Diagonal covariance matrix

The following example illustrates how to specify a diagonal covariance structure on model residuals. The same specification could be used for the covariance matrix of random effects.

Example 2: Diagonal residual covariance matrix

rm(list = ls())

library(MTM)
library(BGLR)

data(wheat)
Y <- wheat.Y
A <- wheat.A

fm <- MTM(
  Y = Y,
  K = list(
    list(
      K = A,
      COV = list(
        type = 'UN',
        df0 = 4,
        S0 = diag(4)
      )
    )
  ),
  resCov = list(
    type = 'DIAG',
    S0 = rep(1, 4),
    df0 = rep(1, 4)
  ),
  nIter = 120,
  burnIn = 20,
  thin = 5,
  saveAt = 'ex2_'
)

# Retrieving some estimates
fm$resCov$R # residual covariance matrix

# Samples
R <- read.table('ex2_R.dat')
head(R)

Factor Analytic

In Factor Analysis (FA), a covariance matrix is decomposed into common and specific factors according to $G_k = B_k B'_k + \Psi_k$ where $B_k$ is a matrix of loadings (regressions of the original random effects into common factors) and $\Psi_k$ is a diagonal matrix whose non-null entries give the variances of factors that are trait-specific. The number of common factors (the number of columns of $B_k$) is specified with the argument nF. Restrictions apply as with any FA model on the maximum number of factors that can be specified depending on the number of traits, in particular r(1 + nF) <= r * (r + 1) / 2. In MTM the loadings are assigned flat priors (normal priors with null mean and large variance) and the variances of the specific factors are assigned scaled-invers chi-squared with df and scale given by parameters df0 and S0 (see example below). The following example modifies Example 2 by specifying a 1-common factor model. The matrix M in the example is a logical matrix of the same dimensions as $B_k$ with TRUE for loadings that the user want to estimate, and FALSE for those that should be zeroed out. The parameter $var is the prior variance of the Gaussian prior assigned to the unknown loadings.

Example 3: Factor analysis

rm(list = ls())

library(MTM)
library(BGLR)

data(wheat)
Y <- wheat.Y
A <- wheat.A

M <- matrix(nrow = 4, ncol = 1, TRUE)

fm <- MTM(
  Y = Y,
  K = list(
    list(
      K = A,
      COV = list(
        type = 'FA',
        M = M,
        S0 = rep(1, 4),
        df0 = rep(1, 4),
        var = 100
      )
    )
  ),
  resCov = list(
    type = 'DIAG',
    S0 = rep(1, 4),
    df0 = rep(1, 4)
  ),
  nIter = 1200,
  burnIn = 200,
  thin = 5,
  saveAt='ex3_'
)

# Retrieving some estimates
fm$K[[1]]$B # Estimated loadings
fm$K[[1]]$PSI # Estimated variance of trait-specific factors
fm$K[[1]]$G # Posterior mean of BB’+Psi

# samples
list.files(pattern='ex3_')

Recursive models

In recursive models covariances are modeled as regressions.
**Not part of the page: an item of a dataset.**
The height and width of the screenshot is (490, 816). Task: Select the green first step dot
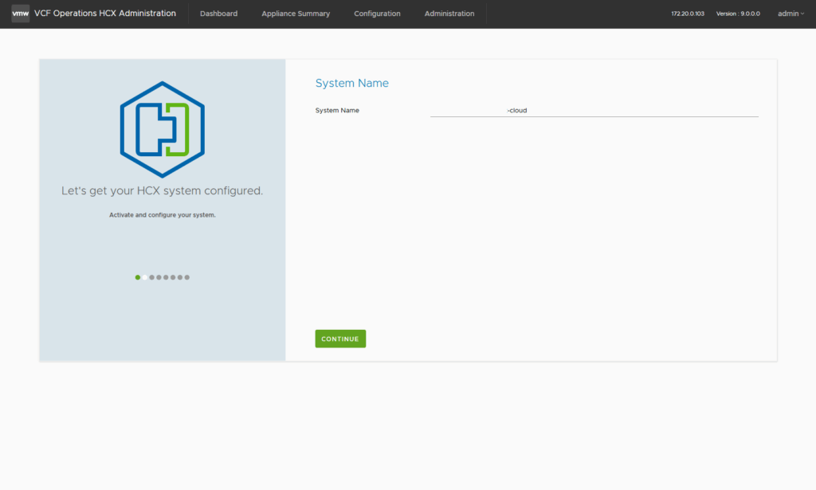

For instance, a recursive model for the covariance matrix of the vector $x$ can be $x = Bx + \delta$ where $B$ is matrix of regression coefficients (typically lower-triangular) with zeros in the diagonal and $\delta$ is a random vector (independent normal random variables in MTM). The covariance matrix of $x$ is $\text{Cov}(x, x') = (I - B)^{-1} \Psi ((I - B)^{-1})'$ where $\Psi$ is the covariance matrix of $\delta$(diagonal in MTM). The parameters of the model include the recursive effects and the variance of $\delta$. The first ones are assigned IID normal priors with null mean and variance $var and the variances are assigned IID scaled-inverse chi-squares priors. The following example illustrates the implementation of a recursive covariance structure in MTM.

Example 4: Recursive

rm(list = ls())

library(MTM)
library(BGLR)

data(wheat)
Y <- wheat.Y
A <- wheat.A

M <- matrix(nrow = 4, ncol = 4, FALSE)
M[3, 2] <- M[4, 2] <- T # Adding recursion from trait 2 onto traits 3 and 4
M[4, 3] <- T # Adding recursion from trait 3 on trait 4

fm <- MTM(
  Y = Y,
  K = list(
    list(
      K = A,
      COV = list(
        type = 'REC',
        M = M,
        S0 = rep(1, 4),
        df0 = rep(1,4),
        var = 100
      )
    )
  ),
  resCov = list(
    type = 'DIAG',
    S0 = rep(1, 4),
    df0 = rep(1, 4)
  ),
  nIter = 1200,
  burnIn = 200,
  thin = 5,
  saveAt='ex4_'
)
 
# Retrieving some estimates
fm$K[[1]]$B # Recursive effects
fm$K[[1]]$PSI # Estimated variance
fm$K[[1]]$G # Posterior mean of the covariance matrix

# It should not be that different than
T = solve(diag(4) - fm$K[[1]]$B)
T %*% diag(fm$K[[1]]$PSI) %*% t(T)

# Samples
list.files(pattern='ex4_')

Adding fixed effects

Fixed effects can be added in any of the examples presented above by adding an argument XF which is the design matrix for fixed effects. To illustrate we modify Example 1 by: (i) adding a simulated fixed effect, and (ii) including it when fitting the model.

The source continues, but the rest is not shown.